Even given the high prices students pay, however, it is hard for students to receive sufficient accommodation in dining when necessary. For example, while many colleges offer kosher dining options on campus, DDS does not offer an option that is certified by Orthodox or Conservative Judaism. While Jewish students publicly pushed for increased standards last year so that they could eat the food in the dining hall, no official changes have yet been made and the task has been delegated to a working group. At the end of the day, since the school requires students to purchase a dining plan, they must offer meals every student can eat.

Regardless of dietary concerns, another frustrating aspect of DDS is the limited weekend and summer service. On weekends, Collis Cafe and several food stations in the Class of 1953 Commons shut down.

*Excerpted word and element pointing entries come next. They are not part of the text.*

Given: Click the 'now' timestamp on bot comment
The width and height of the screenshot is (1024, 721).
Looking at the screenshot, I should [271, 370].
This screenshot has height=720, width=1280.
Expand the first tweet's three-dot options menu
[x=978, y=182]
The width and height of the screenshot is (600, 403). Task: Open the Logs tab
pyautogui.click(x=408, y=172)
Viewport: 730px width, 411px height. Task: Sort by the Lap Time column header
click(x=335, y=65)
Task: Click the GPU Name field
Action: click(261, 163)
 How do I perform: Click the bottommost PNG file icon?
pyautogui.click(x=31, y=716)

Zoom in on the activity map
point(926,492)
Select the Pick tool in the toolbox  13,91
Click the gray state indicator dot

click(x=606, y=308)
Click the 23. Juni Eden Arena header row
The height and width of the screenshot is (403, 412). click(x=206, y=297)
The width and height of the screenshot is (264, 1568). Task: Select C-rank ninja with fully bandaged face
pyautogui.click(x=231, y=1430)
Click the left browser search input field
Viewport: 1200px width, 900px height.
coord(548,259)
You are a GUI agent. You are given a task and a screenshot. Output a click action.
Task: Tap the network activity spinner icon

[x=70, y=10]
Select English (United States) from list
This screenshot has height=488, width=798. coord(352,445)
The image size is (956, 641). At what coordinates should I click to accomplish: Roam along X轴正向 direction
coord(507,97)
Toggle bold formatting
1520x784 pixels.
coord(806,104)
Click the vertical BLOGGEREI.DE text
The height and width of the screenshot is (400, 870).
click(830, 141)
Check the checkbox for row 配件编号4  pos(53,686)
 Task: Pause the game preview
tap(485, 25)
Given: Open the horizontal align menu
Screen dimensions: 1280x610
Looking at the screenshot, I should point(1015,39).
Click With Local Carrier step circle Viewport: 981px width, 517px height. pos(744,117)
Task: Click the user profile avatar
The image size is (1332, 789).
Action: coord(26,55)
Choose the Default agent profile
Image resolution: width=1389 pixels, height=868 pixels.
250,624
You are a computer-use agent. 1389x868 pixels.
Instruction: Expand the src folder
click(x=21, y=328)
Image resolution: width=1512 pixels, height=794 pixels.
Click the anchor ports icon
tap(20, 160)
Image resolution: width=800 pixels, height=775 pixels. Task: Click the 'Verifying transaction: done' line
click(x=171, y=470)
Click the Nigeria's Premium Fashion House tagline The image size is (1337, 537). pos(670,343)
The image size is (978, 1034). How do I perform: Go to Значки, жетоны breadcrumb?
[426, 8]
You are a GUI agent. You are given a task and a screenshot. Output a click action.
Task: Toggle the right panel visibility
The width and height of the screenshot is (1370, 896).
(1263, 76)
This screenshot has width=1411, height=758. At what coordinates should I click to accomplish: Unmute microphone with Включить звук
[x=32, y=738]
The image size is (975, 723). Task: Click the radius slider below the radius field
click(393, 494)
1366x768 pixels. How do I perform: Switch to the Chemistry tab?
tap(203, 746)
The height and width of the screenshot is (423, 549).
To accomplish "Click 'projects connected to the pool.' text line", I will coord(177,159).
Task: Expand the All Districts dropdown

While standard 9-to-5 office jobs might have weekends off, it’s not the standard in the food industry: if students weren’t forced to pay for a meal plan, DDS would have to compete with restaurants in town on weekends.

Likewise, students should not be forced to pay the same price for less service during the summer. As The Dartmouth Editorial Board discussed in the May 5 verbum ultimatum “Real Term, Real Education,” the school needs to start treating sophomore summer as a real term. If the College requires students to be on campus, they cannot penalize them for it by charging the same amount as a regular term for less of everything. Obviously, there are clear financial concerns given that there are fewer students on campus. But if that is such a financial burden on the school and the services it provides, then Dartmouth needs to look at ways to adjust the summer term instead of forcing students to pay for it.

Ultimately, many of these issues have gone unaddressed or unsolved because there is no accountability. As DDS holds a monopoly over students living on campus, there is no way for students to forcibly enact change. Students cannot vote with their wallets: whether or not they want to spend their money at DDS locations, money left over will go to DDS anyways. Currently, the school provides no poll or serious end-of-year survey to gather student thoughts on DDS. If students are to be forced to pay for it, they should be able to have a much bigger voice in it.

It is not clear why any of the above areas so often cited by Dartmouth students as factors that should be changed have not elicited public scrutiny from the College. But ultimately, there is no reason why an institution that prides itself on being a non-profit for higher learning should allow a service to forcibly make a profit from its students.